In 1520-1521 maakte Albrecht Dürer, de belangrijkste kunstenaar van de Noordelijke Renaissance, een reis van bijna een jaar naar de Nederlanden. De reden voor zijn reis was het bijwonen van de kroning van keizer Karel V in Aken. Na het overlijden van zijn mecenas keizer Maximiliaan zocht hij daar, met succes, ook het mecenaat van Karel V.
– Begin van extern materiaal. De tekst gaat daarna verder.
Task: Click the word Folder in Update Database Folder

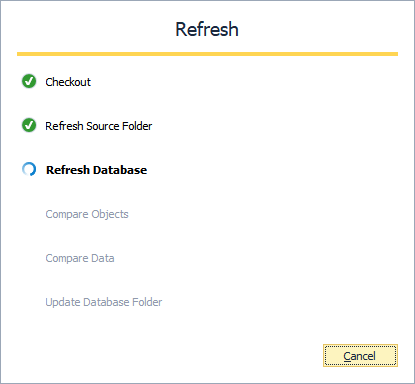Action: (x=147, y=302)
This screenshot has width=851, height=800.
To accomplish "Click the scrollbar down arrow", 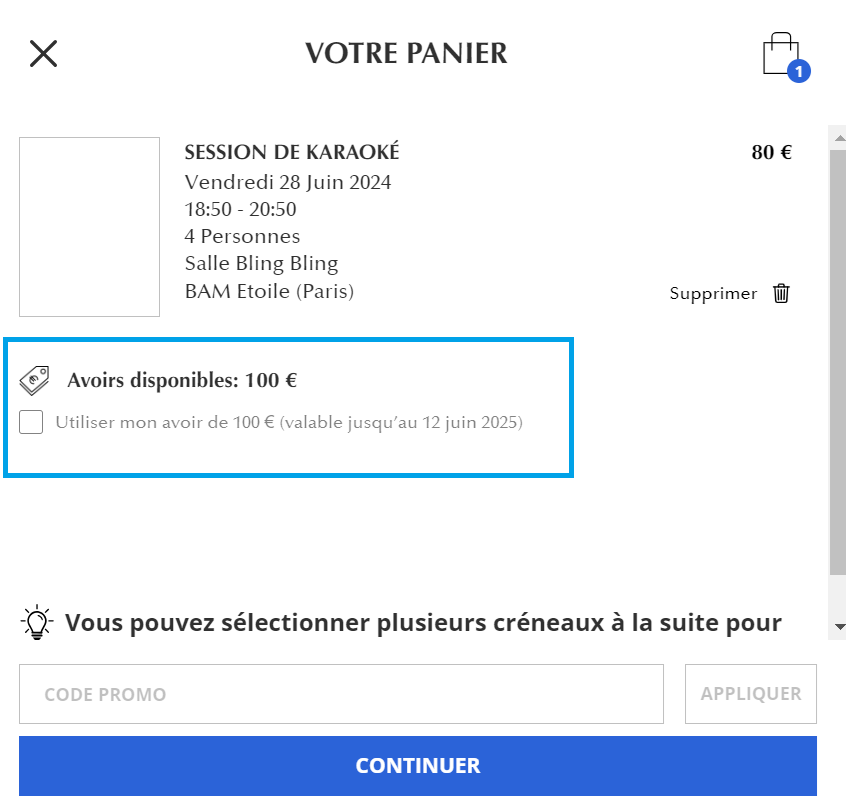I will pyautogui.click(x=840, y=626).
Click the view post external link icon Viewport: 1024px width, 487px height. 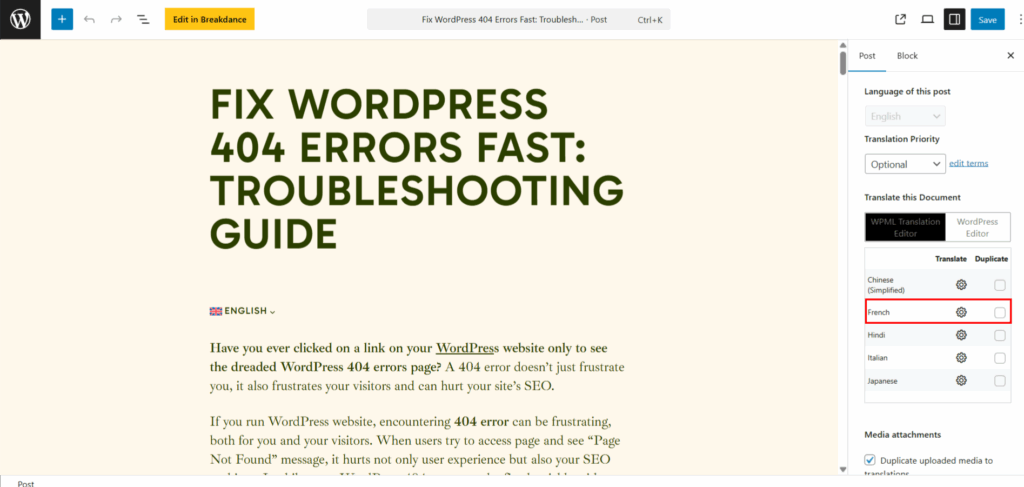(900, 19)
Zijn daaropvolgende reis door de Nederlanden liep uit op een ware triomftocht, waarvan hij in dit fascinerende reisdagboek uitgebreid verslag doet. Overal waar hij kwam werd hij met de grootste eerbied ontvangen. Tijdens de reis ontmoet hij vele vorsten, geleerden (Erasmus) en kunstenaars en ziet hij belangrijke Nederlandse kunstschatten die veel indruk op hem maakten. Steden als Antwerpen, Gent en Brussel worden uitgebreid beschreven. In Antwerpen probeert het stadsbestuur hem met het aanbod van een vorstelijke beloning over te halen daar te blijven. In Gent ziet hij het altaar van de gebroeders Van Eyck en leeuwen in de dierentuin. In Zeeland ziet hij een gestrande walvis en tekent hij een walrus.Talloze portretten, tekeningen en schetsen van beroemde tijdgenoten, steden en dieren waren het artistieke gevolg van de reis. In deze uitgave zijn een aantal belangrijke werken van Dürer uit deze tijd opgenomen.
Helaas liep Dürer tijdens zijn verblijf in Zeeland ook malaria op, waar hij nooit helemaal meer van zou herstellen en in 1528 mede aan zou overlijden.
Het reisverslag is niet alleen belangrijk als zeldzaam egodocument van een beroemd kunstenaar, maar ook historisch van groot belang.